Jean Claude Ameisen. Il y a les ambiguïtés de la notion de « médecine personnalisée ». La « médecine fondée sur des preuves » est fondée sur des statistiques. Une médecine dite personnalisée consiste donc à apparier, du mieux possible, certaines caractéristiques génétiques d’une personne à celles de différents groupes d’autres personnes présentant les mêmes caractéristiques. Et il y a d’autres effets de fragmentation : apparier le génome d’une personne à celui d’autres personnes, et le génome de sa tumeur à celui d’autres tumeurs... D’où un risque paradoxal de dépersonnalisation : cette médecine de précision risque d’oublier la personne si l’on ne fait pas l’effort d’y revenir. Il y a aussi un risque d’exclusion, car l’un des buts est de fragmenter des maladies fréquentes en différentes maladies plus rares. Cela posera des problèmes de développement de traitements, l’industrie pharmaceutique considérant qu’un traitement n’est pas rentable si le nombre de malades est trop réduit. En se focalisant sur le génome, on risque aussi de négliger les effets majeurs sur la santé des interactions permanentes entre la personne et ses environnements.

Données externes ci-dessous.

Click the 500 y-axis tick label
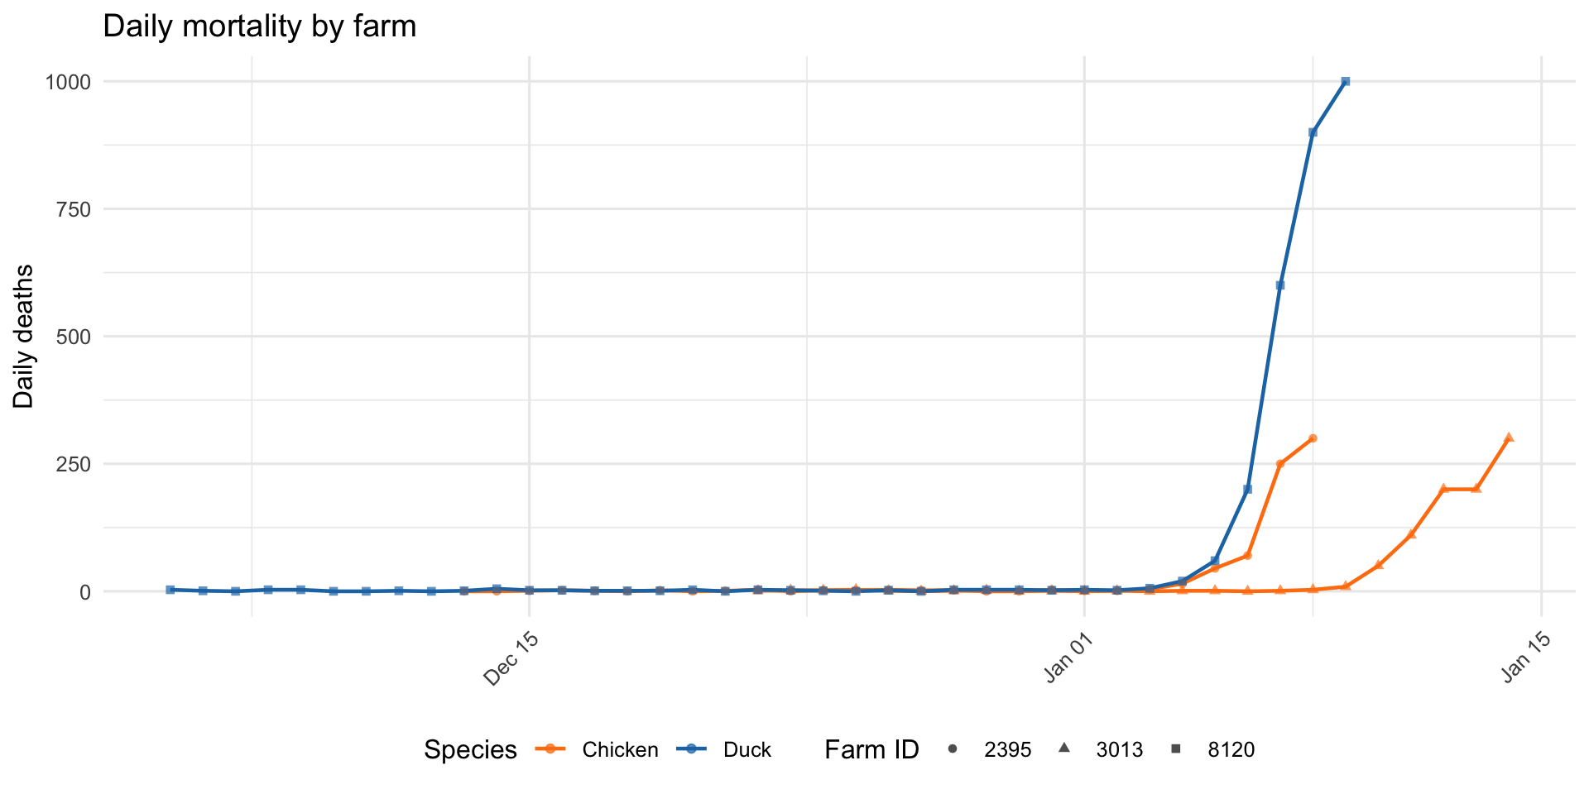 (74, 337)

Comment cette masse énorme de données va-t-elle être mise au service du patient ?
Cette accumulation de données nécessitera de nouvelles modalités d’interprétation. A partir de certains seuils, « plus » devient différent. Il y a aussi les problèmes de confidentialité. Va-t-on centraliser toutes ces données ? Va-t-on les échanger par Internet ? Comment protéger la confidentialité du génome alors que sa séquence permet de remonter à l’identité de la personne ?
N’y a-t-il pas un décalage entre ce qu’on peut lire de ces données génétiques et ce qu’on peut interpréter ?
Le CCNE a abordé certains de ces problèmes dans un avis récent (avis 120). Faut-il tout lire et tout dire ? Faut-il s’interdire de dire, ou même de lire, ce qu’on ne peut interpréter ? En dehors du cas de la plupart des maladies monogéniques à pénétrance forte, les « prédictions » de maladies réalisables à partir de l’analyse du génome correspondent à des probabilités extrêmement faibles. En raison de notre fascination pour les gènes, nous attribuons à ces probabilités très faibles une signification très importante. Mais que signifie avoir 5% de risques de plus que la population générale de développer un cancer ou un diabète ? Il y a aujourd’hui un décalage croissant entre le « conseil génétique » (l’information utile, le droit de savoir et de ne pas savoir, le temps du dialogue, et la législation qui l’encadre), et les données que peut fournir le séquençage du génome. Plus les avancées techniques sont rapides, et plus nous avons besoin d’une réflexion de la société pour anticiper les problèmes au lieu de les subir.